There’s This Weird Circle in My Kitchen Wall…

Source: Reddit
Alright, so we need to have a word about this thing that’s been plaguing me ever since I moved into my apartment — a strange, ever so slightly raised, perfectly round circle on the wall right next to my stove. Not large, perhaps 7 inches across. About a thousand times it was painted over. I initially assumed it was some slack patchwork or a botched attempt at covering…I don’t know, something cursed?
It wasn’t until one day I actually looked at it — I mean really looked — that I noticed it wasn’t merely a random blob. There’s this patterned edge, sort of decorative. Like someone intentionally tried to make it look nice… sometime before Netflix was invented.
Long story short? It’s an old stove pipe cover. And it’s sorta thrilling if you know the full story.
The Good Ol’ Days of Coal, Soot and Stove Pipes
Back then, during the 1800s and early 1900s — yes, that long ago — people didn’t have central heating to keep cozy or gas stoves with a nifty click-and-light feature. Nope. You wanted heat, or a hot meal? You started a fire in a coal or wood-burning stove.
Those stoves would have these long metal tubes (stovepipes, of course) that carried smoke out through a wall, or up into a chimney. Very clever, but as soon as homes were modernized and the stoves pulled out, there was just this hole in the wall. Not a great look.
Enter: the stove pipe cover. A small round metal disk, decorative, to cover the hole, to hide it. Quick fix, low effort. My kind of project, honestly.

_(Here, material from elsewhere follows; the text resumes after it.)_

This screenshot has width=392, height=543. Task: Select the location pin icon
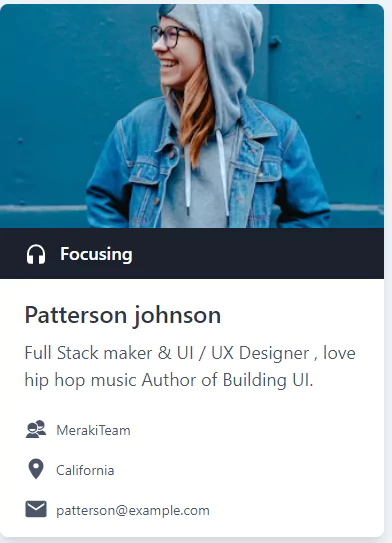pos(36,469)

Mine’s Been Through Some Things
I currently live in an extremely old apartment building — the type of “once-grand-but-now-it’s-mostly-dust” charm. I’m sure my kitchen has borne witness to things. The stove pipe cover remains, and by god, it has been repainted so much it’s wearing a puffy coat of latex. You can even see a faint outline where someone clearly had picked it up at some point and just…smeared on extra paint and called it a day.

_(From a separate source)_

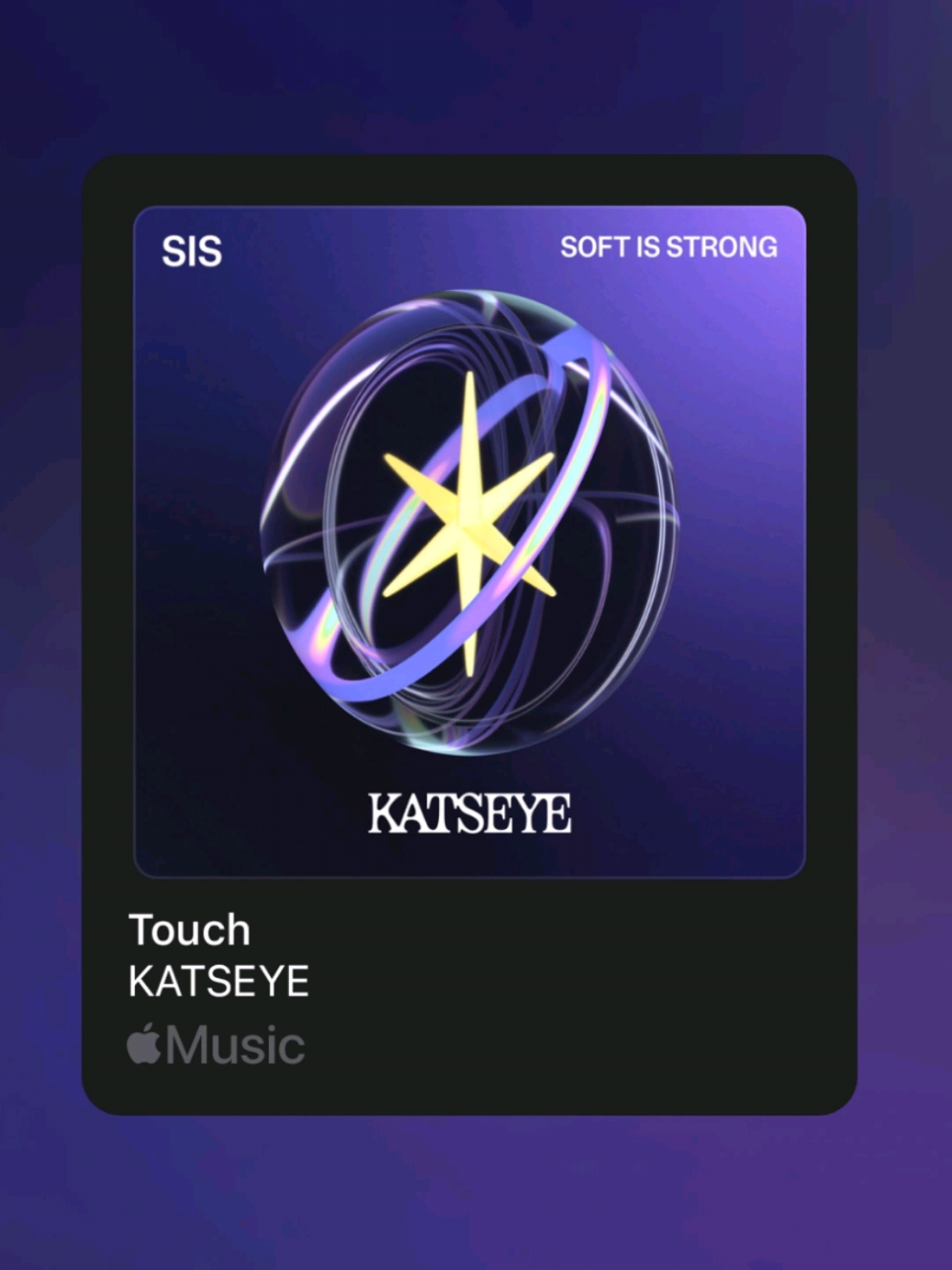This screenshot has width=952, height=1270.
Task: Click the Apple logo icon
Action: (144, 1043)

I gave it a couple knocks, just to be certain. It’s metal, for sure. Cold to the touch. Most likely tin or steel beneath that paint. And empty behind it, which was probably used to be an opening since it was a vent. I haven’t had the courage to take it off yet, but I am somewhat curious what is behind there. Hopefully not a raccoon.
Should You Keep Yours?
If you discover one of these in your own home, don’t panic. No one built it as a structural element, no ghost haunts it (probably), and nothing about it poses any danger. It’s just history. Literally.
That said, you have a few options:
Leave it alone: It’s sort of a cool conversation starter. “Hey, you want to see something weird in my kitchen?”

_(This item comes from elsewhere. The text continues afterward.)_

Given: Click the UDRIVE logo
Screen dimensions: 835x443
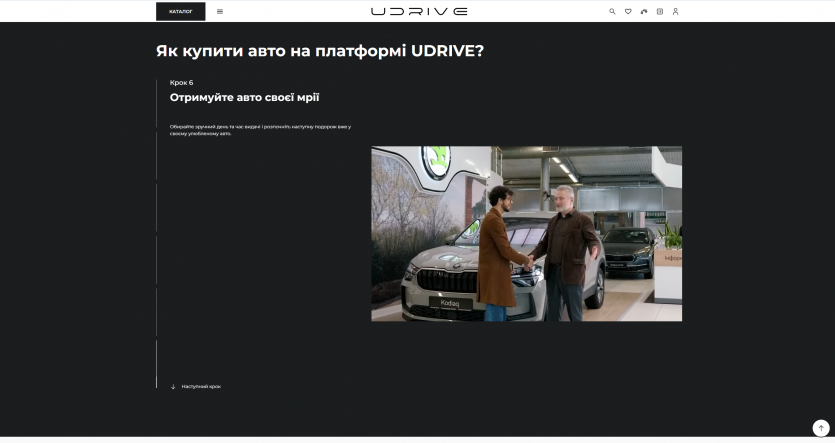Looking at the screenshot, I should (x=418, y=12).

Spruce it up: If the vintage-industrial look is your thing, you could strip the paint for the metal to show through. Shine it up a bit, maybe even repaint it (if you want to get fancy, bronze or matte black).
Take it off: If you’re gut renovating and want to repair the wall, you can take it off — just be prepared for dust, maybe some soot and potentially some remnants of 1920s wallpaper.”

I Kind of Love It, Honestly
The more I find out about this tiny disc the more I sort of admire it. It has been around longer than I have been alive. Longer than the past three tenants together. It’s a reminder that people lived differently back then — had coal brought in, actually started fires to make dinner, wore those ridiculous stove-pipe hats (unrelated, but also funny).
I mean, we talk about “the good old days,” but it’s easy to neglect the stuff that made those days even tick. That stove pipe coverings were part of daily life. And now they’re just quietly crapping in the walls, waiting for someone to take note of their presence once again.
Well—I noticed. And now I’ll never see that strange circle the same way again.